There is, of course, all of the stories we would expect. People in the music industry, places and events that we might have heard a little about. In that respect Jones delivers what should please readers primarily interested in those aspects of her life. I was show more more impressed, and found every bit as interesting, the story of her youth and childhood.

In many autobiographies (and memoirs to an extent) we get some childhood stories the person feels either helps explain who they are presenting themselves to be or are especially unusual. Here we get to watch her grow up, we see her grapple with moves, fitting in, finding herself (perhaps more than once). This is the part of the book where most people can find things to relate to. I moved a lot, I rebelled early and often, I walked a fine line between introvert and wanting to be accepted. I appreciated that a fair portion of the book let me know how Jones grew up, even down to the pranks like ringing doorbells and running away, or at least planning to run away.

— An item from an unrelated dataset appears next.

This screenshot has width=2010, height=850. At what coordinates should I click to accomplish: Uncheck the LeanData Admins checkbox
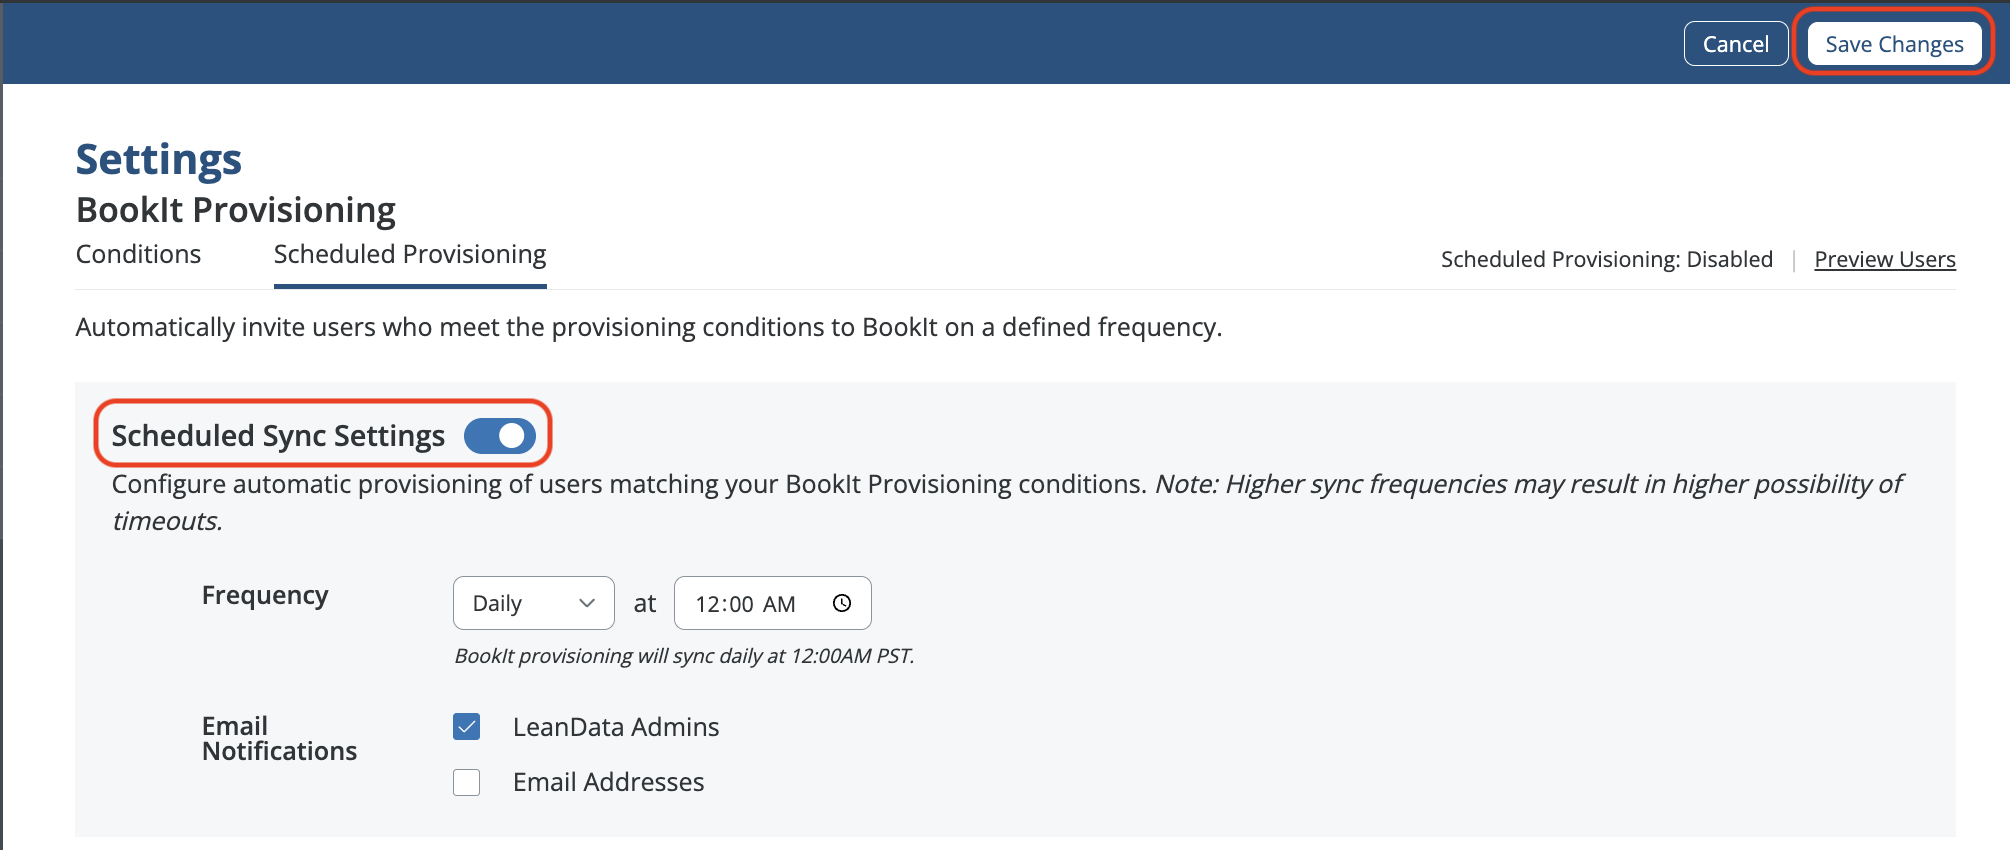click(x=467, y=727)

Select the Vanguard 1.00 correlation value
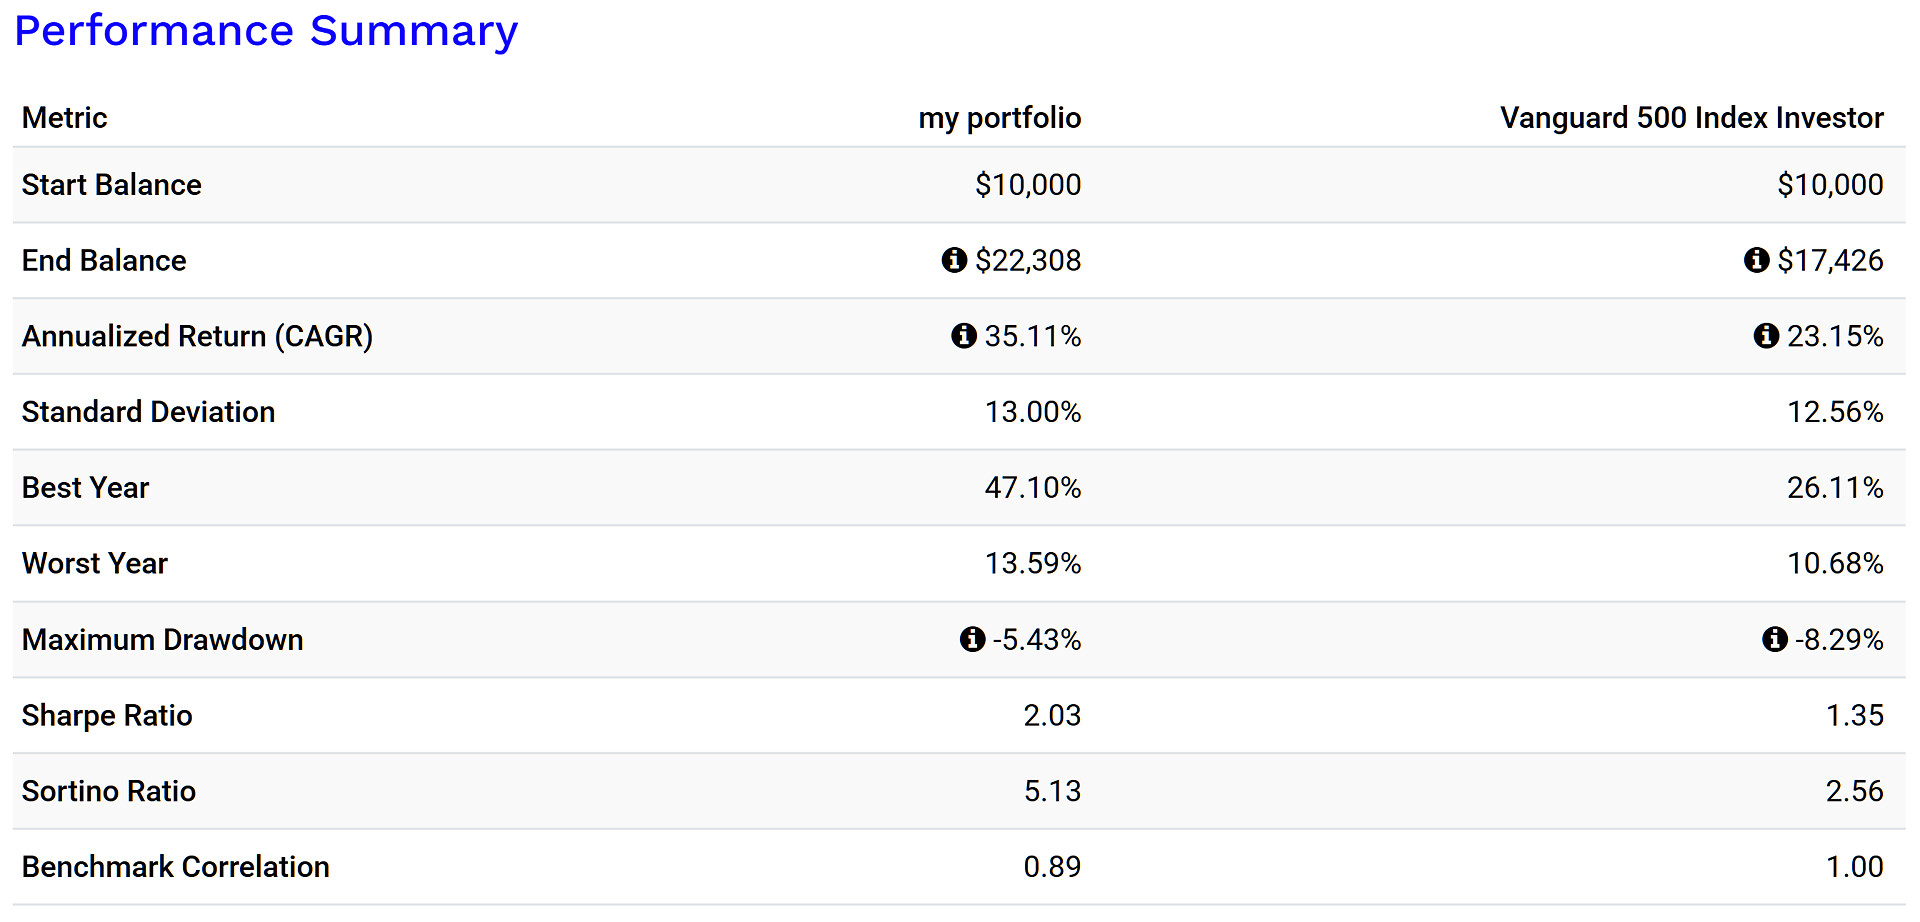[x=1854, y=867]
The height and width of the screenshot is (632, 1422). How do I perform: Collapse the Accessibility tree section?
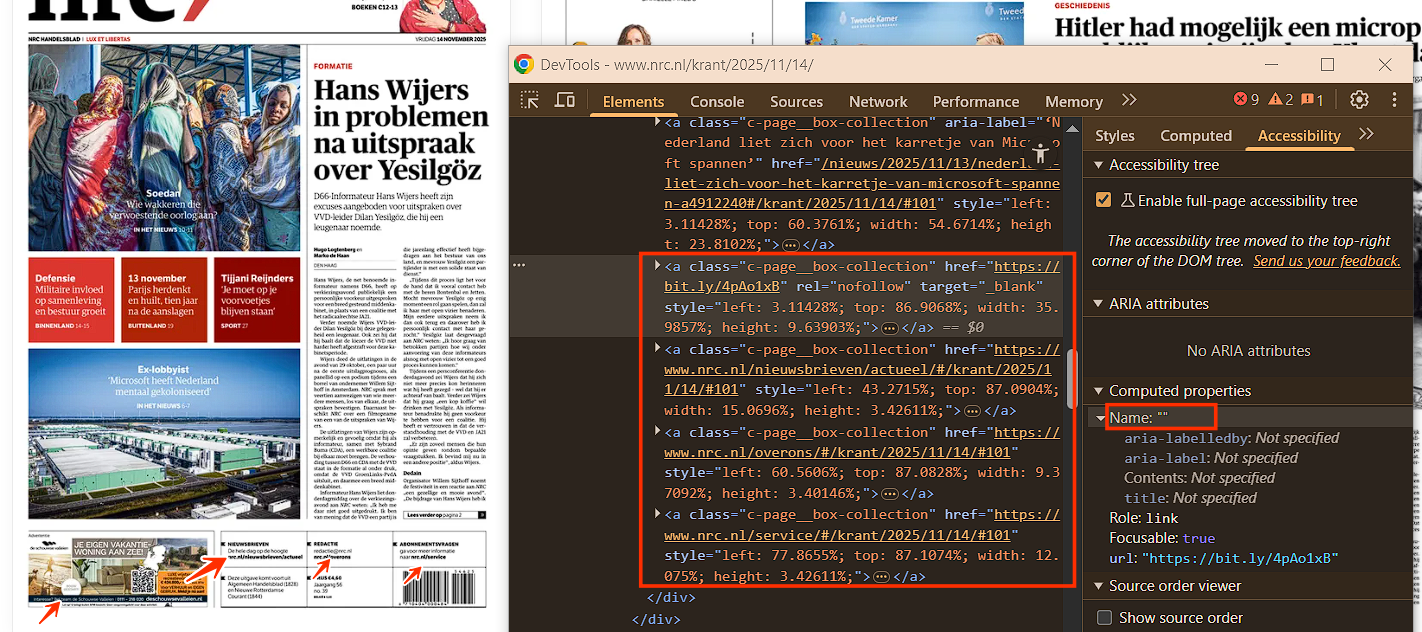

The voice throughout is almost conversational, which I find appealing in a memoir or autobiography. It feels like she is sitting across from me and telling me her life story (I should be so lucky!). This has been a ray of sunshine during an otherwise dark period of time and I can't thank her enough for it.

I highly recommend this to not only music fans and fans of Jones but also to those who simply enjoy reading biography and autobiography. This is as much a slice of history of the period as it is the story of a phenomenal artist's life (did I mention I am a big fan?).

Reviewed from a copy made available by the publisher via NetGalley.